Три дня в замке не переводили дыхания, и когда на исходе третьего дня все сошлись в большую каменную залу, чтобы услышать ответ оракула, огни факелов в этой атмосфере полнейшего оцепенения были лишь подобиями огней, их неподвижными изваяниями. В мертвенно ровном свете торчащего пламени князь казался наряженной куклой, брошенной на каменное ложе, необычайно прямо стояла княгиня подле него, но не выражением несгибаемости духа была спина ее, а всего лишь прямотой каменного надгробия. Остальные же, застывшие по бокам залы в однообразных, по-невольничьи покорных судьбе позах, более чем живых людей напоминали потускневшие от времени стенные росписи. Так выглядела картина всеобщей скорби, и немигающее лицо ее было столь нестерпимо, что темным силам души хотелось изорвать холст, соскоблить краску, до самого мяса расцарапать лицо, обрушить миллион ударов на спины рабов, только бы они забегали все, завыли, а не ждали вот так. Он проходит через залу и останавливается перед князем. Напрасны попытки обогнать время, перепрыгнуть через минуту — чело волшебника сурово, и читать по нему не дано. Затаим же дыхание и мы… и посмотрим, чем же занимался эти три дня колдун.

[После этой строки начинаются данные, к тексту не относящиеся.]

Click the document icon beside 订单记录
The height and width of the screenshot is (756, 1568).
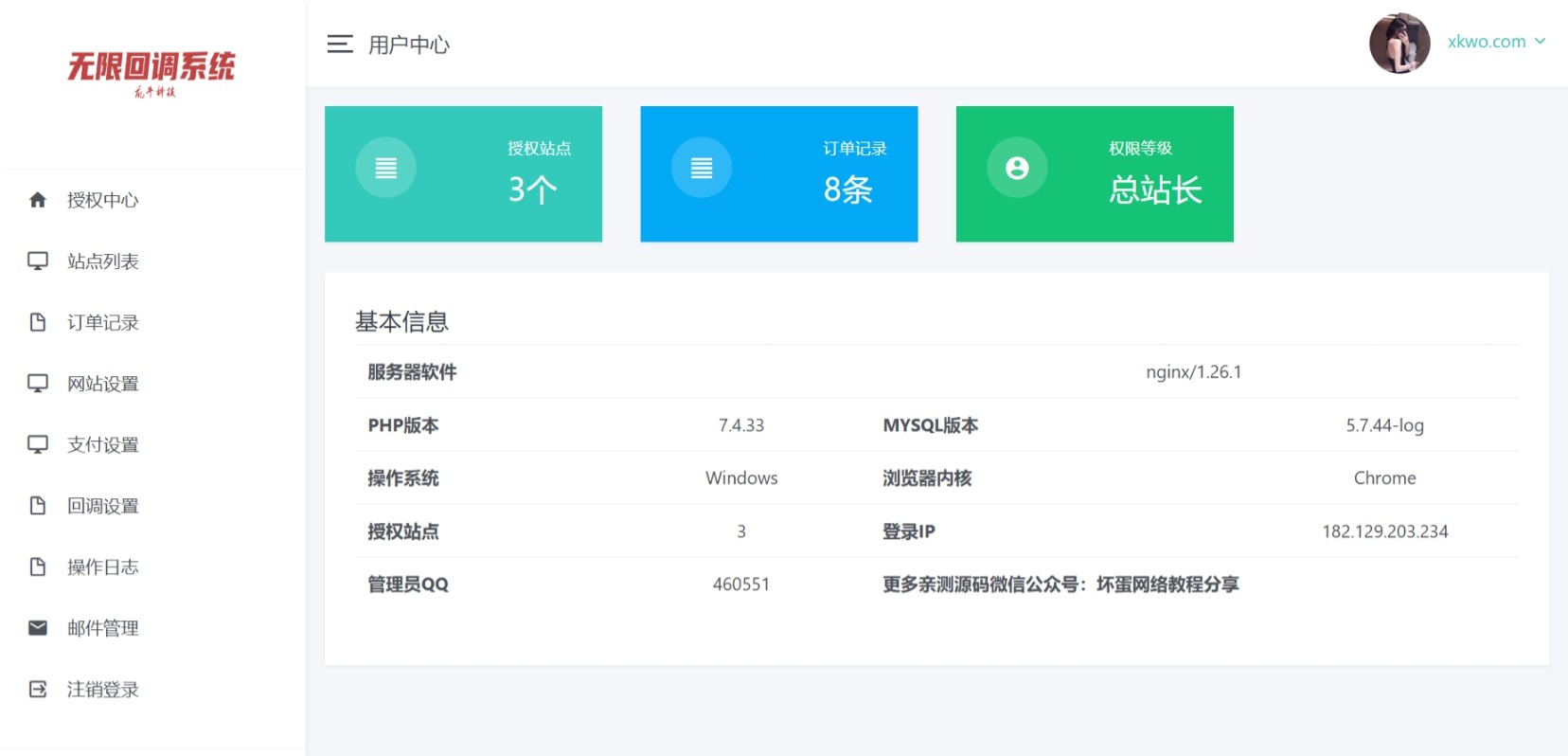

Он весь обратился в поиск. Исследуя каждый кустик, каждую норку, каждое деревце, какие только встречались на пути его, строго пролегавшем через точки ABCD… N…, равно удаленные от замка и от бревенчатой кареты-тыквы, навсегда покинутой принцессой-зеленщицей, он, верно, дошел бы до самой Японии, где эти точки также имелись, если бы вдруг, среди беззаботного гомона — сплошь солнечные пятна лиственно-летнего дня — не услыхал пения Птицы. Как японец в молитвенном экстазе раскачивается всем телом, раскачивалась она на ветке над своим больным птенцом. Только сон, приснившийся нам на берегу моря — какой сон на пустынном берегу не вещ? — и содержавший точный перевод с птичьего, не позволял предположить, что это молитва о каком-нибудь японском Иерусалиме. Но тот, чья жизнь сплошной вещий сон, не нуждался в переводах, язык птиц для него — с детства заученная грамота. Протянув руку, он в поэтических выражениях призвал, но голос его дрожал, призвал к себе Птицу. Та прервала свою песню и покорно опустилась на его ладонь, она уже все поняла, поняла, на чью долю, чьего птенца, выпал жребий. Нет, еще не сейчас, позже. Оправдывался ли старик перед ней, пытался ли убедить в правоте решения судьбы, утешал ли, но в заключение все же пронзил пронзенного и сказал: «Так ты поняла меня, птица Кио?» Суровый беспристрастный старик? О если б хоть один из присутствовавших в зале мог видеть слезы, катившиеся из его глаз, когда уходя, он вновь услыхал пение Птицы: «Болит у кошечки, болит у собаченьки, а у сынушки — заживи, заживи». Нет, конечно, правы те, кто в суровости кудесников видят лишь форму, в которой выражается их презрение к нам, но куда как правы утверждающие, что презрение волхователей для них предпочтительней всякой любви, ведь они как говорят, волхователи: «Ничтожные и трусы пускай идут себе домой, стоять насмерть будут лишь достойнейшие».

VI

Как лед слова японского мудреца, как белизна одежд его — вот уж, кстати, действительно чудо из чудес, не мог же он пристать к берегу с переменой белья в узелке. Произнес он их — и тепло жизни разлилось по зале, закружилось, загалдело все, замелькали карнавальными масками тени, стремительно удлиняя носы своих оригиналов, все было беспредметным бросанием одного к другому, словно неделимое бремя радости для отдельного носака непосильное, вынуждало искать себе помощника, но свободных плеч не было, и праздным становился вопрос: «Ну что? Что скажешь? Ты слышал?» — который на ходу выпаливался, причем стрелявший разумел: не поможешь? не поможешь? не поможешь? Князь и княгиня, рыдая, упали в объятия друг друга, открыв тем самым доступ в страну христианству, ибо объятия эти заключали в себе два основных начала христианской религии, соответствующих в других цивилизациях мужскому и женскому — покаяние и всепрощение. Для ислама, таким образом, остров погиб безвозвратно.